== Supplied data ==
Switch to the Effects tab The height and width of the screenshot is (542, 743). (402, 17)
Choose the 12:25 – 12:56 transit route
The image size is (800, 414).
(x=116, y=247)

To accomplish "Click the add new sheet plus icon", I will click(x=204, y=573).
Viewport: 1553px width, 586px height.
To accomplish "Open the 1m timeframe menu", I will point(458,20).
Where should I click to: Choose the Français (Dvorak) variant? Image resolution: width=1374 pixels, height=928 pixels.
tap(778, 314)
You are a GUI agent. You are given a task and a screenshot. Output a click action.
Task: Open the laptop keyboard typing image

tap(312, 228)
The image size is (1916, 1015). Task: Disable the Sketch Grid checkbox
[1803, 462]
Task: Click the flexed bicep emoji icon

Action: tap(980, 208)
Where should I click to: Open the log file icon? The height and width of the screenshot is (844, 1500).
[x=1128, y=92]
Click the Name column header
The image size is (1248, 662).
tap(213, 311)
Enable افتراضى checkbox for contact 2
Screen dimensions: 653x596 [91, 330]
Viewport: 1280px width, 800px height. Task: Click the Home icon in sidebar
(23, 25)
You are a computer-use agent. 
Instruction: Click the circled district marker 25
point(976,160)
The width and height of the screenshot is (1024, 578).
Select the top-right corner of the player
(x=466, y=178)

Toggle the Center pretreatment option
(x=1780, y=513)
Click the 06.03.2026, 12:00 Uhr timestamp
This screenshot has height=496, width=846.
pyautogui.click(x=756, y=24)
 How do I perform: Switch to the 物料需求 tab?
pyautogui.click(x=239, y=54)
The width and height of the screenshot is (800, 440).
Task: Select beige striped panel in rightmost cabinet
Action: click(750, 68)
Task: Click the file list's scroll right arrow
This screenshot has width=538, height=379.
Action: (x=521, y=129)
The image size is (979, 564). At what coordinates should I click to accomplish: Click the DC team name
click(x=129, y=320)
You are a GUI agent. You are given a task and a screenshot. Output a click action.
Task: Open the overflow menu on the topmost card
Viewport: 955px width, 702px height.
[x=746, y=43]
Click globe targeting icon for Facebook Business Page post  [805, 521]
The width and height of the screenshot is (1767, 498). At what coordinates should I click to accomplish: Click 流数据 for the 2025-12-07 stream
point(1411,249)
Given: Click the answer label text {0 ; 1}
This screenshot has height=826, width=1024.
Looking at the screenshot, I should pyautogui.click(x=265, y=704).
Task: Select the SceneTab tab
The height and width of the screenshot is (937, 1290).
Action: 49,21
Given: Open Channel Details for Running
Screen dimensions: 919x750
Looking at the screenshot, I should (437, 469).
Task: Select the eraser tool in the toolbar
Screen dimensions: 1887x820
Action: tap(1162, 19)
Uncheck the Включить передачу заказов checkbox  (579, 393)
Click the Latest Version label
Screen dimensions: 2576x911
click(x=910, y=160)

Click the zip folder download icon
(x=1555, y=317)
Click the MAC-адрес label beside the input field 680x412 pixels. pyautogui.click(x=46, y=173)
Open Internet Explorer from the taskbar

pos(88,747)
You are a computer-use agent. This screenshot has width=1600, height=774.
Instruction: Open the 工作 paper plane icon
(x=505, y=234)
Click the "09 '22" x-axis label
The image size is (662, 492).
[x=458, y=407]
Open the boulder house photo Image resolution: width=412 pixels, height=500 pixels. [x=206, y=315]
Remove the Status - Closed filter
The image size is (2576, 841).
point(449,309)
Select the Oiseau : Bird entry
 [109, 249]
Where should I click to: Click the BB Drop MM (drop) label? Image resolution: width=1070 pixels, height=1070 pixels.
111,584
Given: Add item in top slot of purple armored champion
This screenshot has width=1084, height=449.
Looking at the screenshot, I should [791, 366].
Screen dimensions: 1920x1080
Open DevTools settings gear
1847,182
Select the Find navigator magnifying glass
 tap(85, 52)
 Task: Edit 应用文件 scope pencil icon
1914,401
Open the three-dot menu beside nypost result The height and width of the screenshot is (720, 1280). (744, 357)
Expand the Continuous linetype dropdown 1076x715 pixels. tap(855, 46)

== What you need to do ==
Report each line above that contains the string "Switch", copying every such line in full.

== Reply ==
Switch to the Effects tab The height and width of the screenshot is (542, 743). (402, 17)
 How do I perform: Switch to the 物料需求 tab?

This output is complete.